Les parties doivent également être confrontées à un véritable litige : la transaction ne peut pas être utilisée pour contourner des dispositions du code des marchés publics par exemple, ce qui constituerait un détournement de procédure.

Enfin, une transaction ne doit pas correspondre à une libéralité. Cette condition a été consacrée par l’arrêt du Conseil d’État du 19 mars 1971, Sieur Mergui : « les personnes morales de droit public ne peuvent être condamnées à payer une somme qu’elles ne doivent pas ».

C’est sans doute cette condition qui explique la crainte suscitée par la transaction. En effet, les ordonnateurs et les comptables publics sont toujours réticents à payer une somme dont le montant est laissé à la libre appréciation des parties au contrat. Le juge est sévère en la matière :

« une disproportion manifeste entre l’indemnité fixée et le préjudice que cette transaction a pour objet de réparer suffit à faire regarder ladite transaction comme une libéralité ».

Cependant, l’homologation du juge permet de rassurer tout le monde sur le caractère légal de la transaction et sur l’estimation de l’indemnité à verser.

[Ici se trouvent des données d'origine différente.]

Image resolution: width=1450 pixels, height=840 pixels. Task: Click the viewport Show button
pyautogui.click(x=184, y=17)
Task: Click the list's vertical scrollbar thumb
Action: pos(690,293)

En l’état actuel du droit, la Commission européenne considère que les mécanismes de recours nationaux ne sont pas suffisamment efficaces, le dispositif prévu par le projet sera plus performant. Il va probablement augmenter le volume contentieux, ce qui encouragera peut être les personnes publiques à se tourner davantage vers la procédure de transaction.